Genetics of Biphenyl Biodegradation and Co-Metabolism of PCBs

Abstract

Microbial metabolism is responsible for the removal of persistent organic pollutants including polychlorinated biphenyls (PCBs) from the environment. Anaerobic dehalogenation processes of highly and moderately chlorinated biphenyls generate moderately and low chlorinated congeners, which can be subject to aerobic degradation, performed by enzymes of the biphenyl (bph) upper and lower pathways. These enzymes and their substrate specificities are discussed in Section 2.1. Biphenyl 2,3-dioxgenases are generally considered key enzymes of this pathway, which determine substrate range, and extent of PCB-degradation, however, also the specificity of subsequent enzymes is crucial for productive metabolism.

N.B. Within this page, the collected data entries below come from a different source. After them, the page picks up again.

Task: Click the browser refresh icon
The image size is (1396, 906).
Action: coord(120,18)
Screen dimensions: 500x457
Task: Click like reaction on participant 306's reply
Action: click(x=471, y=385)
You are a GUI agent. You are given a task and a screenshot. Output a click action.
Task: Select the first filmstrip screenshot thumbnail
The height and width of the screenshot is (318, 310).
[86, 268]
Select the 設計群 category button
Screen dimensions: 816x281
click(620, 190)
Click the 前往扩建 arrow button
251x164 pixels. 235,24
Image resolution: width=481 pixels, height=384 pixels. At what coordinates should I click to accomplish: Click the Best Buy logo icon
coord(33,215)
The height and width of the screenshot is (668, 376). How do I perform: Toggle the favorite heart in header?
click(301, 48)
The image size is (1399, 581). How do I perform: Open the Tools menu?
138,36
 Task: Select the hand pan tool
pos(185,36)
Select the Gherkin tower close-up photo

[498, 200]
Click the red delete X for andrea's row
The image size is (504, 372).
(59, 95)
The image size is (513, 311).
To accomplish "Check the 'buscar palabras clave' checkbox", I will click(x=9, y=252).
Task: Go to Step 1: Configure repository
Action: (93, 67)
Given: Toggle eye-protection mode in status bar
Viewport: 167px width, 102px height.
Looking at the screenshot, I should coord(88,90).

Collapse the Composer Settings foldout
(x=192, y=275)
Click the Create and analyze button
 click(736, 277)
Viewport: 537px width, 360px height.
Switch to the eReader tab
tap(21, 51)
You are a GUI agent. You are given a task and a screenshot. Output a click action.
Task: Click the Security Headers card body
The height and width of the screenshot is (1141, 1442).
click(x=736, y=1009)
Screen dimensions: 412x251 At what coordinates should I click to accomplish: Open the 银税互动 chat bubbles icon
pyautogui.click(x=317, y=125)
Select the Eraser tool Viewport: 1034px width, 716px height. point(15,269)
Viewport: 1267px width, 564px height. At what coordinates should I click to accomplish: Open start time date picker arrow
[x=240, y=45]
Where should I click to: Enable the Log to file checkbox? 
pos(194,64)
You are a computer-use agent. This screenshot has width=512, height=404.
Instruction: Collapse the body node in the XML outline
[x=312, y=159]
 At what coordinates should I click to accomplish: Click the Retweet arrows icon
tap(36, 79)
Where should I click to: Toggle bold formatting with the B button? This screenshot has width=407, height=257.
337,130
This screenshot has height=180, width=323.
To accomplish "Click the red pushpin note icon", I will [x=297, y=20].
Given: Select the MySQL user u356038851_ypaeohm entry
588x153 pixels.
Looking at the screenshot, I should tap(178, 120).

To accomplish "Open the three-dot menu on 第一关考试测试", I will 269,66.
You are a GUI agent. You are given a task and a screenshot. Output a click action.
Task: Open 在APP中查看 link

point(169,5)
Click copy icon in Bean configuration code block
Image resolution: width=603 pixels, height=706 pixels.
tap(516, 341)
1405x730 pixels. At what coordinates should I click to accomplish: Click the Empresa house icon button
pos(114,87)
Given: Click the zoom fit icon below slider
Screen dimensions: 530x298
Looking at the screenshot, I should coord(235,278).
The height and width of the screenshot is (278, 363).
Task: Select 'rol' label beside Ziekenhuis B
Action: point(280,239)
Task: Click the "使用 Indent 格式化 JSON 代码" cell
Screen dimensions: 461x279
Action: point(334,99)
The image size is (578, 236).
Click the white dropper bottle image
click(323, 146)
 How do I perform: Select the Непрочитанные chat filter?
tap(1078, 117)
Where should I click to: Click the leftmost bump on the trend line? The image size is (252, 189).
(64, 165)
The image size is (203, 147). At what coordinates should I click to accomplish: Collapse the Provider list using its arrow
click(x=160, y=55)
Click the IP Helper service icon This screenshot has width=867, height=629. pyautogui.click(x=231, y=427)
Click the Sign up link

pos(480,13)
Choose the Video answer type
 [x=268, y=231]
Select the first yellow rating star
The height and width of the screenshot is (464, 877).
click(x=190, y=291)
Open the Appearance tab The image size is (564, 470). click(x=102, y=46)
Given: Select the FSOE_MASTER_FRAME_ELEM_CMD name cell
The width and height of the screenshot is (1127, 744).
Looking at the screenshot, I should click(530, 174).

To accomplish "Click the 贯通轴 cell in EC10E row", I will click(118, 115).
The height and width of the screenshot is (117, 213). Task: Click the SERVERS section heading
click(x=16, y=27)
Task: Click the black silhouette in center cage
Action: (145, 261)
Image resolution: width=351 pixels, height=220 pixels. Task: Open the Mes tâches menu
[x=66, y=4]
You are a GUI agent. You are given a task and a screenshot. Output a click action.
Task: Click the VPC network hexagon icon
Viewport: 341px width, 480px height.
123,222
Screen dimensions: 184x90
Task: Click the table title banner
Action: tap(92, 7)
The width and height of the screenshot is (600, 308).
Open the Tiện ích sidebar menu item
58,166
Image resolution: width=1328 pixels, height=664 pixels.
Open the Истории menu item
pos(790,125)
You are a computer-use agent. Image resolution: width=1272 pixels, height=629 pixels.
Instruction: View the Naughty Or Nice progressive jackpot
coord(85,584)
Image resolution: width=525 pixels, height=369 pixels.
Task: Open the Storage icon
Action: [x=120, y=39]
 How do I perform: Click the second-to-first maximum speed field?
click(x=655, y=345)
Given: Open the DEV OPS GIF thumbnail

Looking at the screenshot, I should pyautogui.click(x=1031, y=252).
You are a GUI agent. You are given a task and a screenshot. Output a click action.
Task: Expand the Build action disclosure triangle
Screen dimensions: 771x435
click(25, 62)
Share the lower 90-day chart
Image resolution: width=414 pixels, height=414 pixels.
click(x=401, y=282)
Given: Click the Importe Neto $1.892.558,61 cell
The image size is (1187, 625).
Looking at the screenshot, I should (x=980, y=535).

PCB metabolism is described in detail for some model organisms, and the genetic organization of gene clusters of model organisms is described in Section 2.2. So far, the genomes of two important PCB metabolizing model organisms, namely Burkholderia xenovorans LB400 and Rhodococcus jostii RHA1 have been sequenced with the rational to better understand their overall physiology and evolution as described in Section 2.3. This has also allowed a better evaluation into genome and proteome-wide defenses against PCB toxicity, which is summarized in Section 2.4. However, more and more studies also indicate that our knowledge on enzymes and genes involved in PCB metabolism is still rather fragmentary and on overview of the diversity of enzymes reported and mosaic routes is given on Section 2.5. Finally, strategies to optimize microorganisms for improved PCB degradation and bioremediation are discussed in Section 2.6.